# Why do my stem plants always melt?



## ladybugzcrunch (Jul 26, 2009)

Seems like I can keep all kinds of plants except stem types. The only variety that I have had success with is hornwort. Everything else melts within a week or two. Is there something special that I should do with stem plants differently than with rooted plants?


----------



## Number6 (Mar 13, 2003)

what sort of stem plants?

The most common cause of melting is the way they were grown for the trade in the first place, but to completely melt away usually means lack of light, etc.


----------



## ladybugzcrunch (Jul 26, 2009)

Newly melted plants included moneywort, dragonfire foxtail, Ludwigia, Rotala, and some other bushy unid green stem plant. The moneywort was melted within a week but the leaves started melting right away, and the dragonfire stems are mostly still in place but all the bushies have melted off them. The green bushy is doing better but is melting at the point that I weigh it down. The Rotala melted completely within an hour of putting it in my aquarium, and the Ludwigia melted completely within three days. They shipped wrapped in wet newspaper priority mail-it took 2 days. I got these stems in a grab bag with a bunch of other stuff. I don't have the most light, one daylight T8 on a 29g but the tank is also between two windows which provide lots of light as well.


----------



## DJRansome (Oct 29, 2005)

I don't keep those because they need a lot of light, and I have two watts/gallon.


----------



## adam79 (Jun 27, 2007)

Too much ligt without CO2 would cause them to melt away as well. If you don't inject CO2, stick with low light plants and keep your lights low.


----------



## kuhliLoachFan (May 30, 2010)

Try hygro. Can't kill it. 

I had the SAME exact experience. I have about 2w/gallon light intensity, tanks from 10 to 70 gallons. Hornwort grew like crazy. Everything else melted. I added Excel, I tried planted tank substrates of various kinds. I even went and bought fancy lights to up the light intensity, and still everything else melts.

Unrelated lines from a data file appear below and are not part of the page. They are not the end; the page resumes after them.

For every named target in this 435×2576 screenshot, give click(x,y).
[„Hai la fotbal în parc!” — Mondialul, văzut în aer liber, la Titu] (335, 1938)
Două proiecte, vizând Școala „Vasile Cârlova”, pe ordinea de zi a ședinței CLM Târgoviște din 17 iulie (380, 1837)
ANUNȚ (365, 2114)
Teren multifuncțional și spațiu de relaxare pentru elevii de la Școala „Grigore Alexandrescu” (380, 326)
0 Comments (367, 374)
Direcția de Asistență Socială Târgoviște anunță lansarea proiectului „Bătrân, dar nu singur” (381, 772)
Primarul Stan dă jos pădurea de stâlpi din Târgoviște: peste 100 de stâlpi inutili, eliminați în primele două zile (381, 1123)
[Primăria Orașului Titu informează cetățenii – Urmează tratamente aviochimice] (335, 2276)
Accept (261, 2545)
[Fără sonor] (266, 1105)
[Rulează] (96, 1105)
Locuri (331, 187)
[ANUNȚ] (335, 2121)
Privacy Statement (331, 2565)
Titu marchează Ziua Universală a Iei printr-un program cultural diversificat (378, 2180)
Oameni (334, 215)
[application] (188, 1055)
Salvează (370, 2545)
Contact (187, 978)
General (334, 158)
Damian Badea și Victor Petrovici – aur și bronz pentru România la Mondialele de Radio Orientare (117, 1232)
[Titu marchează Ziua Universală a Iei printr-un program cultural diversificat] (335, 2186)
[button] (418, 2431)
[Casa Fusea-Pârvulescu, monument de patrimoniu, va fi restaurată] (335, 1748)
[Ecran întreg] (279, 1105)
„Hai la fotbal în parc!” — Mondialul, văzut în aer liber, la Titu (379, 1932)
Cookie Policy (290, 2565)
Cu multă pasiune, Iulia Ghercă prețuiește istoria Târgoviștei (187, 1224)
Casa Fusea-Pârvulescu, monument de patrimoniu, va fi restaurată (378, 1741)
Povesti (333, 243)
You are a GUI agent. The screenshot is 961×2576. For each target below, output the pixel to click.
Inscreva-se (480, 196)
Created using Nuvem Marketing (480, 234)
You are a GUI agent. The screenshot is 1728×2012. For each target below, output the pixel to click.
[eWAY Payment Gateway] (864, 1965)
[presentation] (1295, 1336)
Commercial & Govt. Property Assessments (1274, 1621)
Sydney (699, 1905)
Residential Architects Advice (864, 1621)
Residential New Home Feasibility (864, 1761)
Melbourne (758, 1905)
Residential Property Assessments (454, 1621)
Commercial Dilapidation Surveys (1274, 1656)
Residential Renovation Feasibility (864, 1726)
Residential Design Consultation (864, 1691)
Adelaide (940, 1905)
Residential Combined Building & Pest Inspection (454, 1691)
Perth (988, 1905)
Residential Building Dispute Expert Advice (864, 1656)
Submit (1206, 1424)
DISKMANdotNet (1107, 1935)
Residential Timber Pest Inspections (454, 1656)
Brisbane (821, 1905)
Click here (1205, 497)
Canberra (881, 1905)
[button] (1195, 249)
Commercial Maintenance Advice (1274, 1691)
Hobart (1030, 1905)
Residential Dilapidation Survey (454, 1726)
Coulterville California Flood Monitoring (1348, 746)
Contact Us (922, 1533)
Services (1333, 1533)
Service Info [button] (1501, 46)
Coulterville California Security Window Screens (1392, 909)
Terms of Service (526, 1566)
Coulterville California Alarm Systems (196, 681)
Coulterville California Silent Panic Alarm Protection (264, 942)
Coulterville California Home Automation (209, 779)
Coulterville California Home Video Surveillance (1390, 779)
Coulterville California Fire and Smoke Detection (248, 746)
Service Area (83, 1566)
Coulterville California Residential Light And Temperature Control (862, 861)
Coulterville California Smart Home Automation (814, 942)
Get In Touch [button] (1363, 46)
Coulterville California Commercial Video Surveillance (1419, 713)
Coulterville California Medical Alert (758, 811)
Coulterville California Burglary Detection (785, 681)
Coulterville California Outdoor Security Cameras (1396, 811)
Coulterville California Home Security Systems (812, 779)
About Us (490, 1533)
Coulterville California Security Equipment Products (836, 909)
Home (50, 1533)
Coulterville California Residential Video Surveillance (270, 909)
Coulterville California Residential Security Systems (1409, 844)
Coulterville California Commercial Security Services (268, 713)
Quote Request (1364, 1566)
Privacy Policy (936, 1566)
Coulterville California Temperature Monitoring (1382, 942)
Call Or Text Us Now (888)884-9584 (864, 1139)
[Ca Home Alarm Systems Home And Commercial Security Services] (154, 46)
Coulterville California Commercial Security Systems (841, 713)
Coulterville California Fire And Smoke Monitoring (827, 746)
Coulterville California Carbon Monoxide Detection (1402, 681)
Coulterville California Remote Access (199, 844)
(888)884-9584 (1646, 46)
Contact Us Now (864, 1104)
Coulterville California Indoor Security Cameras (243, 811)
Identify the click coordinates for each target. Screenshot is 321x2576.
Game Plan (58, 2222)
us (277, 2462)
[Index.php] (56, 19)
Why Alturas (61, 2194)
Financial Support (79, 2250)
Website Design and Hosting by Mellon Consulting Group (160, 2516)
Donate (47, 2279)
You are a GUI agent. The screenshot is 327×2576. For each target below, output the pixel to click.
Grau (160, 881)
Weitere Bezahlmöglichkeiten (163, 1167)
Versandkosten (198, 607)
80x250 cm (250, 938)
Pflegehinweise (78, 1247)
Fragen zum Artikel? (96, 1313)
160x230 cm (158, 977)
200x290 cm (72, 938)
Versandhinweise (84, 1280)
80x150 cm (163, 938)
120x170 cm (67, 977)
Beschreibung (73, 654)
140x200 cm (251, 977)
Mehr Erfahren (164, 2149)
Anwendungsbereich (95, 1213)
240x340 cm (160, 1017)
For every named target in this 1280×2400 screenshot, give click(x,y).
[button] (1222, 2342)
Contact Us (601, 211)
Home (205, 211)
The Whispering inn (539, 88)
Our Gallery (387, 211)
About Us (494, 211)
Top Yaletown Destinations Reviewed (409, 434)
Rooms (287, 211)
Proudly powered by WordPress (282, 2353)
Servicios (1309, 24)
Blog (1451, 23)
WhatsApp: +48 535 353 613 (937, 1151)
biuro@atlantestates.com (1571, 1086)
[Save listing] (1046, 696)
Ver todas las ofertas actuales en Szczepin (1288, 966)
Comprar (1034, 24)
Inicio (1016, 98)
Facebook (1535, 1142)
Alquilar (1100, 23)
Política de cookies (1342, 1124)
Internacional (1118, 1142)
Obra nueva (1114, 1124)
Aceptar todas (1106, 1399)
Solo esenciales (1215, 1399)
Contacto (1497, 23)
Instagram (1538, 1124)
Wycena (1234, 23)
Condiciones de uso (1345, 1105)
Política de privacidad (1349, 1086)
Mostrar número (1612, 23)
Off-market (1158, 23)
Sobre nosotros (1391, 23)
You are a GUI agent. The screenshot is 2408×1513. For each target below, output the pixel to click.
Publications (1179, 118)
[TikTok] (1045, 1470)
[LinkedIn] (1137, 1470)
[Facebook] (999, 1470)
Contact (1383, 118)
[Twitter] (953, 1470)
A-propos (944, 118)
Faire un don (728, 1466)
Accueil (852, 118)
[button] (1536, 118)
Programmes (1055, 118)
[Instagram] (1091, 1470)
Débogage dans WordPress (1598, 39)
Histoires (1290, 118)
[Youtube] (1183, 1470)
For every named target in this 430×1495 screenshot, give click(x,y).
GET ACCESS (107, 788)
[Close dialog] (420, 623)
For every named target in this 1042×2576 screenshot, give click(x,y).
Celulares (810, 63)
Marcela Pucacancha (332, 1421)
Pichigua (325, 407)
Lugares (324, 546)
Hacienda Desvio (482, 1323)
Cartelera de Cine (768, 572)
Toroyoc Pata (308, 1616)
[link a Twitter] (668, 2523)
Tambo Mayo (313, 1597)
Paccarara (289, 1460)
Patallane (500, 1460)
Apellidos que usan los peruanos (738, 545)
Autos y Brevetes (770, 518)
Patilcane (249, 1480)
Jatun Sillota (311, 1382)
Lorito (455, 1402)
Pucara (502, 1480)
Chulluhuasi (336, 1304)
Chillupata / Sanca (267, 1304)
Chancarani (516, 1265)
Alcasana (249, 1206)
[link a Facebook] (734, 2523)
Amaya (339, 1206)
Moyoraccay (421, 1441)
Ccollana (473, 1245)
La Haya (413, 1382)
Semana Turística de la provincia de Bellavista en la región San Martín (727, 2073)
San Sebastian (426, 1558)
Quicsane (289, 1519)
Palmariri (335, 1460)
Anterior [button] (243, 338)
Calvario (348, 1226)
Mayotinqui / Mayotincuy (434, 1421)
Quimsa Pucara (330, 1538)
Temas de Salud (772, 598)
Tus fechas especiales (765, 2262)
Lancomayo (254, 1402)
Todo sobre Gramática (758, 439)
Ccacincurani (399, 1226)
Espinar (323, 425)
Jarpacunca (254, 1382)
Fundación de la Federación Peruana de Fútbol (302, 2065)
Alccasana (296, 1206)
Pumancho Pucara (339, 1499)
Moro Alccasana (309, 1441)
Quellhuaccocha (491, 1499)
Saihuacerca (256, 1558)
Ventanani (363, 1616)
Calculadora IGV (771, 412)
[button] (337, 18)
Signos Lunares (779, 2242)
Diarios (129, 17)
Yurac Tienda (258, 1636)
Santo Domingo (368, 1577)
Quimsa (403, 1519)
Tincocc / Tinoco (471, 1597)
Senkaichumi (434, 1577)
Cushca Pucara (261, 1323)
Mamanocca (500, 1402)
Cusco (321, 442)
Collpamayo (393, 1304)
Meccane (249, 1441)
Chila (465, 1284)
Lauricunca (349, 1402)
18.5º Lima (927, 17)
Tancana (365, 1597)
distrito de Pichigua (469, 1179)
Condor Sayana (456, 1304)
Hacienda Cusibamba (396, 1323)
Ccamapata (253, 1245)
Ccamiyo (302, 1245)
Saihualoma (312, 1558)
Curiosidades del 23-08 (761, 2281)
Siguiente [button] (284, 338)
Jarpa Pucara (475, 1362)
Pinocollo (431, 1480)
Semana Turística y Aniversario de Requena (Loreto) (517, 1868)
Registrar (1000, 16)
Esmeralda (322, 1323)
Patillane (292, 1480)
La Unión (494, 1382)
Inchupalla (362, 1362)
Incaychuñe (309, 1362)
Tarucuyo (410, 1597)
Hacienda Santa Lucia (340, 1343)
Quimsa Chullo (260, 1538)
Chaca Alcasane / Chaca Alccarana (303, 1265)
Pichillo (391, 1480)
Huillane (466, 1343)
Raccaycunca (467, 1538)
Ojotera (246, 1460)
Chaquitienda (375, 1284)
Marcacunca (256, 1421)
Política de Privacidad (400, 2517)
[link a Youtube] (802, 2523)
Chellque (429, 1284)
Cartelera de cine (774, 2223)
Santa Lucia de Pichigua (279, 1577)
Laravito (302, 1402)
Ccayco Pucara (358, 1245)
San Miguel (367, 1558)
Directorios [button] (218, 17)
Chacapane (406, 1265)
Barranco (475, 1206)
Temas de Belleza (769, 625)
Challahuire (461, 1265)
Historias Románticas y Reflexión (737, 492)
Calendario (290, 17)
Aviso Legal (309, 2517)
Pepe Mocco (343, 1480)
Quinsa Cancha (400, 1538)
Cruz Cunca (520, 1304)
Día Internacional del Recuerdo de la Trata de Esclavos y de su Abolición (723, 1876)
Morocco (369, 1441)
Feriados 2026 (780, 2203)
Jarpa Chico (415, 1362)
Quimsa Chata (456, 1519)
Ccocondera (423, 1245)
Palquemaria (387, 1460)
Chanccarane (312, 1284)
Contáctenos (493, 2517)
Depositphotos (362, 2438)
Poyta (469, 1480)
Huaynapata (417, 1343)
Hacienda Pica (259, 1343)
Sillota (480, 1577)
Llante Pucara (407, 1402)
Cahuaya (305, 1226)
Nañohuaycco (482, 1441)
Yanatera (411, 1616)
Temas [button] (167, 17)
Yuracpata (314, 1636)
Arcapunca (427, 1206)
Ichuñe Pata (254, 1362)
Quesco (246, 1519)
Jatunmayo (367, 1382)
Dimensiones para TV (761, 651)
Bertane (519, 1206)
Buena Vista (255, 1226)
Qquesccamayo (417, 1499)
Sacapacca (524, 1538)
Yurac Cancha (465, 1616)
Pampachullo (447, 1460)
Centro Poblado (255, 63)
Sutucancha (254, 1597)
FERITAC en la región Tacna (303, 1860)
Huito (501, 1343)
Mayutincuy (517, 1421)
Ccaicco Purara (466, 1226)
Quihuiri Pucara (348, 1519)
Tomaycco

Oh. And java fern. You can put that on a log and it will do fine, unless your nitrates kill it by coating it with algae.

Like others said, adding light but not CO2 doesn't fix much. Since I don't want pressurized CO2 inside my house, and since I don't want to mess with unpressurized CO2 gimmickry, I'm limited too.

W


----------



## dwarfpike (Jan 22, 2008)

Just be carefull with Hygro species, they are illegal in some states.

My Rotala always rotted from below using the outdated WPG method, but did fine with the lumins/gallon usage. But I also needed to add CO2 with it as well.


----------



## AElliott (Feb 14, 2010)

It sounds as though the basic requirements for many of the plants you have mentioned are not being met. Some of the plants you have mentioned (rotala, and ludwigia in particular) can only do well in an environment with very high light(3+wpg), and balanced ferts/ph. One other reason these plants could melt is because they were grown out of the water and once you received them and immersed them in your tank they were not able to acclimate to living in a submerged state. Some varieties of ludwigia and rotala are very tough to grow even in ideal environments (rotala macranda, narrow leaf ludwigia, rotala magenta). Trying to grow stem plants can be frustrating but if you research each varitey you are trying to grow you may have more success HTH.


----------



## varya (Dec 28, 2009)

You are very lucky that you have many aquariums


----------



## ladybugzcrunch (Jul 26, 2009)

varya said:


> You are very lucky that you have many aquariums


  Agreed but I am not so lucky to be plum crazy with this fish thing!


----------



## Pali (Dec 22, 2009)

I use liquid carbo from happy life, I have also seen you can get C02 tabs at the LFS but have never tryed them myself. 
Also there is the option to make Co2 from yeast and sugar mixtures, if the thourt of a pressureiced bottle seems scary or too ekspencive to setup with pressure valves and all that stuff needed.


----------



## Maccgyver (Jun 6, 2010)

Seachem makes a product called Flourish for water plants that seems to do very well for me to make sure they get all the nutrients they require. I am a little under the 2watt per gallon as I only have a 15watt Life Glo T8 but my crypt and grasses seem to be doing fine.


----------